Hidbid.com is another sniping service you may want to give a try.
Everyone has pretty much covered the benefits of sniping.
All buyers should be happy with sniping as even if you do not snipe, knowing that there will be snipers most likely bidding on the item that you want to bid on, you have to decide on your absolute maximum bid and either place your bid right away or schedule a snipe (or do it manually). That's it. You win or you lose, but no second-guessing. If you win, you got a good deal. If you lose, the winner paid too much.
There's a couple of things you have to watch out for when sniping - that you are qualified to bid on the item that you're interested in, and that there are no special noticess shown by eBay before the bid confirmation page is shown.
What you can do to check is just enter a bid and on the item and click the "Place bid" button. Your bid will not be placed immediately as you will have to confirm it on the next page by clicking a "confirm bid" button (which you will not do). If the next page shown is the bid confirmation page, all should be well. If you see a special notice, this adds an extra step to the bidding process and will prevent your snipe from being executed.
Actually, this could probably easily be worked through, however, with hidbid anyway, it is set up so that these now notices are not automatically bypassed as it is probably a good idea for you to read the notice to know any special information about the item, or similar items in general.
I know that when a toy is the auction item, a 'possible recall' notice will be shown before the bid confirmation page. Some sort of notice is shown before the bid confirmation page, when the auction item is a ticket or tickets to events.
Those are the notices that I am aware of.

You also need to be sure that you are qualified to bid on an item.

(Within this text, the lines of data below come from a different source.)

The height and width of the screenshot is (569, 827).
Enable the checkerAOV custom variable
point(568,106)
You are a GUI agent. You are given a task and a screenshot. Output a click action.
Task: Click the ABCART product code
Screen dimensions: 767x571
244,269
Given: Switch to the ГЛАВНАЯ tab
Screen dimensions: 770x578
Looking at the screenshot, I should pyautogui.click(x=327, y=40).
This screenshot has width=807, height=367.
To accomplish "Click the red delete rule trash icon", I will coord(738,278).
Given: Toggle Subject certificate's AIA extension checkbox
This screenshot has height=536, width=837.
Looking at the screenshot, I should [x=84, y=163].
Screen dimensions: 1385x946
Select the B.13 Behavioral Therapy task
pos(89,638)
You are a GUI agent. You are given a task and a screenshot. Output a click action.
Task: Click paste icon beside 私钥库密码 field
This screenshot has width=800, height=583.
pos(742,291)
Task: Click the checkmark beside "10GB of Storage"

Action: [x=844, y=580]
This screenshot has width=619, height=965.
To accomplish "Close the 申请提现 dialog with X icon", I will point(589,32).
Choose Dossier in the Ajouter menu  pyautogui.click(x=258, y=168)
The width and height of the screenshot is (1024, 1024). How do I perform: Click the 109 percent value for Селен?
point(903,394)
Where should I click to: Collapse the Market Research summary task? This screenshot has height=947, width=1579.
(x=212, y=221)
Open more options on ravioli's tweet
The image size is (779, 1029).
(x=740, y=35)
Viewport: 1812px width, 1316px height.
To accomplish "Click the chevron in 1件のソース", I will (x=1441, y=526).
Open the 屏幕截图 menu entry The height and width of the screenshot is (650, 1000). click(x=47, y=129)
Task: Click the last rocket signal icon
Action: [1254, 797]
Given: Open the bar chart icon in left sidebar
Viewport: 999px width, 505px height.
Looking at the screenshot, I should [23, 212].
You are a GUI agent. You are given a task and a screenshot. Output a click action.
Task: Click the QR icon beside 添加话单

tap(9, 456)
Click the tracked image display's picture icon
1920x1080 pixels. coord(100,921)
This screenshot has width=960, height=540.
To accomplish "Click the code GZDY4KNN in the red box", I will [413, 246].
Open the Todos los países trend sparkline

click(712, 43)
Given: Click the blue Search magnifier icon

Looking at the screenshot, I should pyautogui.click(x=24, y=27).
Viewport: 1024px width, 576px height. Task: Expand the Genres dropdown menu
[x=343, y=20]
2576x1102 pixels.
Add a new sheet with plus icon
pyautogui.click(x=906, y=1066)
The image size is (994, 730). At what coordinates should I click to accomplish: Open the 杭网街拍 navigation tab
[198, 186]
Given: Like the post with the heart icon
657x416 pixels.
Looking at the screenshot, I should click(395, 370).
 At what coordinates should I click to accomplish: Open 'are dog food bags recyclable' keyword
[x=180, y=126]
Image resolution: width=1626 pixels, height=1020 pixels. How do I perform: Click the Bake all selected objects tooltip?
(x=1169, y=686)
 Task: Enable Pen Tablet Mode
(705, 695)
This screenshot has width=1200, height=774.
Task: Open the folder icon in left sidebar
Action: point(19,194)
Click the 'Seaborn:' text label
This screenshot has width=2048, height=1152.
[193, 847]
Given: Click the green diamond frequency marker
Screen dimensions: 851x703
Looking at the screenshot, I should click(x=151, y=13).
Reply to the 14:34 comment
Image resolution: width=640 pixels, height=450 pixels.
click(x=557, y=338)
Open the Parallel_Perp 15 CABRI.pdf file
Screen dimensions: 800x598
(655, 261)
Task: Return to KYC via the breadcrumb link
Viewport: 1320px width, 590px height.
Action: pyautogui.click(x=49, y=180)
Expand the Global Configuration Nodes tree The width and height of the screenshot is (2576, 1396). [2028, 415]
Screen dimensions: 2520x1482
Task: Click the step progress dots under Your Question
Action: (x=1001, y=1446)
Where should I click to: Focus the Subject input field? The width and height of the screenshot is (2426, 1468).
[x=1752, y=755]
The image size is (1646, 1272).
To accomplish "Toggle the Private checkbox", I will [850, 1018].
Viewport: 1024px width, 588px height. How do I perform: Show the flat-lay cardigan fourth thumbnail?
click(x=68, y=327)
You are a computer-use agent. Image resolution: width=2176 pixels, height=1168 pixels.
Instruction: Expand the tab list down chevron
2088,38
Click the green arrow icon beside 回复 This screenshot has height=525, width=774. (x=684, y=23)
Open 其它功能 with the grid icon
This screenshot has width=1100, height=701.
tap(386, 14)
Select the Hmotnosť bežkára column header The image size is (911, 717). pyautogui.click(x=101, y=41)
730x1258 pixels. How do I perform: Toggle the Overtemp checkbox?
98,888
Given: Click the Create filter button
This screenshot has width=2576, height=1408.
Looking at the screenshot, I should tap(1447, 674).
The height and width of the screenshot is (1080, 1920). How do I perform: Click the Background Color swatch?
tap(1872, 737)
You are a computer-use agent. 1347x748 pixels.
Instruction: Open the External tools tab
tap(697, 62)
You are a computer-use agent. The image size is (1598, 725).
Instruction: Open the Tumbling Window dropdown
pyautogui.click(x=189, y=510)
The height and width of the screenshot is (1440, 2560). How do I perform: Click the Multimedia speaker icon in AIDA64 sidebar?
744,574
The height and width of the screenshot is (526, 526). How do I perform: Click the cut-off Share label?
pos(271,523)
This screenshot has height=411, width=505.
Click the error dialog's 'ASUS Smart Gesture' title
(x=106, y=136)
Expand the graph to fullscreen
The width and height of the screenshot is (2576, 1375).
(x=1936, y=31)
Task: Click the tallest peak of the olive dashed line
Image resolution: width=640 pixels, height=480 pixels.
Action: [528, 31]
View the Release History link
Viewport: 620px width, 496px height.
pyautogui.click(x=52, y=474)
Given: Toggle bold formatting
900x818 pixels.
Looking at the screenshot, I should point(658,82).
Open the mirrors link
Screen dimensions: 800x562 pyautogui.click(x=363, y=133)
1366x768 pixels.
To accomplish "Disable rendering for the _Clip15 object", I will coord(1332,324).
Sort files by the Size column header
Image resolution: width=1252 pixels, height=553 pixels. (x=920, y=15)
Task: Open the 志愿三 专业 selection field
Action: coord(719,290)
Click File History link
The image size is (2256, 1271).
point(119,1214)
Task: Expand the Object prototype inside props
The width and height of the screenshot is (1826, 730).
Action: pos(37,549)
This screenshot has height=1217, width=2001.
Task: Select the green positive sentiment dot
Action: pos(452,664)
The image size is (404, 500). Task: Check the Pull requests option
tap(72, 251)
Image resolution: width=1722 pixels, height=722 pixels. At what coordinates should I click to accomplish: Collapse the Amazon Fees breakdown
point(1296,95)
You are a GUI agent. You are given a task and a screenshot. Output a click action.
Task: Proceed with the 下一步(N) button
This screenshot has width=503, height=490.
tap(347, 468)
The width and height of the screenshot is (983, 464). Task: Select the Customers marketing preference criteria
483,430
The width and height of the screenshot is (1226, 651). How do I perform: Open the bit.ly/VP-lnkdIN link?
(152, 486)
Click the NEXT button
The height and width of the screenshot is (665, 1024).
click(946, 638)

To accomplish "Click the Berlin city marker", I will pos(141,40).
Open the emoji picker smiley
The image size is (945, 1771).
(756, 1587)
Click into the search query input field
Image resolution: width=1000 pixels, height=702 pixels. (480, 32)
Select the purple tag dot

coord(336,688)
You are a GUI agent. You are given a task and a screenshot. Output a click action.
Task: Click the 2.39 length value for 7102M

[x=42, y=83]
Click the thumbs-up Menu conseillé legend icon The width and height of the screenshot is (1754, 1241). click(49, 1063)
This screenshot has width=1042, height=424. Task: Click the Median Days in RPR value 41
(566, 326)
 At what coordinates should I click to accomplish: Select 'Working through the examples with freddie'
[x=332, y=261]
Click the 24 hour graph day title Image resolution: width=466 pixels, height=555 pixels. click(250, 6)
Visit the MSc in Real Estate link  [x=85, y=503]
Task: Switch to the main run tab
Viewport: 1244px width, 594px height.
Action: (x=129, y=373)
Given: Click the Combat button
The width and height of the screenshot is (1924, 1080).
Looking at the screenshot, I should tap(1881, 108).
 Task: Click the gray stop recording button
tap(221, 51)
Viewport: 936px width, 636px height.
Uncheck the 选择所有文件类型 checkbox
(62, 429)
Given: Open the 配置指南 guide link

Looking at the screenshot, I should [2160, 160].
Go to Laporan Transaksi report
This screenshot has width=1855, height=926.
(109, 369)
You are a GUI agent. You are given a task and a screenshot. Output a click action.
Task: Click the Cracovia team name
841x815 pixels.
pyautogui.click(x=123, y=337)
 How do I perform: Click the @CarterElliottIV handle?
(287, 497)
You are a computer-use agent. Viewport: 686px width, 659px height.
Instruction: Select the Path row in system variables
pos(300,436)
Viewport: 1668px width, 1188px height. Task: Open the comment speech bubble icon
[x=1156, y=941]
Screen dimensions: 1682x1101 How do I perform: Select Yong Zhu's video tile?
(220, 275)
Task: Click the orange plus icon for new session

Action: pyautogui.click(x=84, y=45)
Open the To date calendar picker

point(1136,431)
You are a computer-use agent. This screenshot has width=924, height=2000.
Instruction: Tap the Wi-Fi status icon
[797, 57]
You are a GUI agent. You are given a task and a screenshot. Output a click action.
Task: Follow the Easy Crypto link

Sellers can put restrictions on countries that they ship to, accepted payment methods (PayPal, which, is about the only payment method available on eBay nowadays anyway), can block bidders who have bid retractions in the last month or even the last year I think, and having a certain amount of feedback (not sure but I think that it can only be set to block bidders with an overall negative rating).
Checking for the bid confirmation page will not help in making sure that you are eligible, only actually clicking on the "confirm bid" button would let you know.
However, just look at the item listing page to see where the item ships (if you're in a different country than the seller) and/or contact the seller to see if there is a feedback rating or bid retraction restriction on the item.